AANGELEVERD FRAGMENT:
Staatloosheid bij Palestijnen uit Syrië: de werkwijze van de NVVB en van de IND
De aanleiding voor dit nieuwsitem
Er zijn enkele verschillen tussen de werkwijze van gemeenten en de werkwijze van de IND bij de registratie van staatloosheid van Palestijnen uit Syrië. Hieronder worden deze verschillen benoemd en wordt de verhouding tussen de vaststelling van staatloosheid door gemeenten en de registratie van staatloosheid door de IND verduidelijkt.
Werkwijze NVVB en Werkwijze IND
In B&R 2017 1 pagina 24/25 staat de werkinstructie van de NVVB over de wijze waarop gemeenten staatloosheid van Palestijnen uit Syrië kunnen vaststellen op grond van artikel 2.15 van de Wet BRP. In deze werkinstructie is een checklist opgenomen met vragen die zijn toegespitst op de individuele vreemdeling en zijn omstandigheden. Ook worden de documenten besproken waarover Palestijnen uit Syrië kunnen beschikken.

OPDRACHT: Vat het fragment over staatloosheid bij Palestijnen uit Syrië alstublieft samen in twee zinnen.

BESCHIKBARE GEGEVENS:
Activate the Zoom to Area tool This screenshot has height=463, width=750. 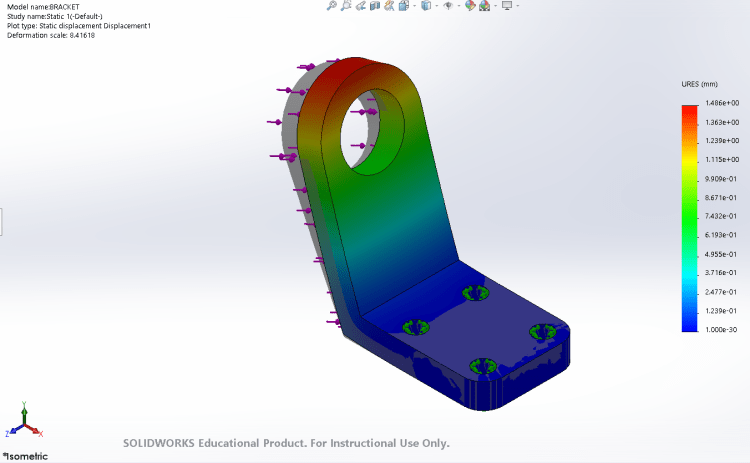tap(345, 6)
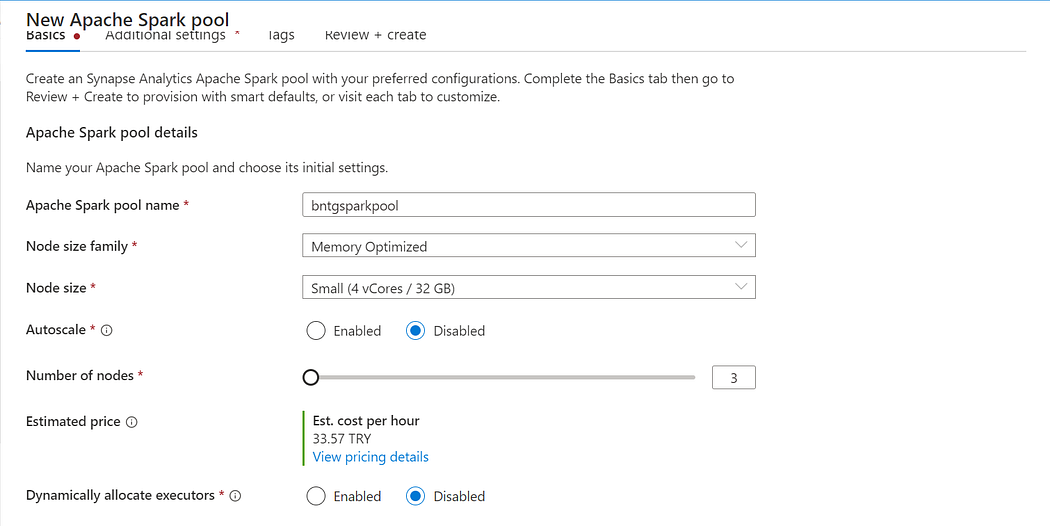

UITGEWERKTE OPDRACHT: Gemeenten en de IND werken op enkele punten verschillend bij de registratie van staatloosheid van Palestijnen uit Syrië, en het fragment kondigt aan die verschillen te benoemen en de verhouding tussen vaststelling door gemeenten en registratie door de IND te verduidelijken. In B&R 2017 1 staat de werkinstructie van de NVVB voor het vaststellen van deze staatloosheid op grond van artikel 2.15 van de Wet BRP, met een checklist van vragen over de individuele vreemdeling en zijn omstandigheden en een bespreking van de documenten waarover Palestijnen uit Syrië kunnen beschikken.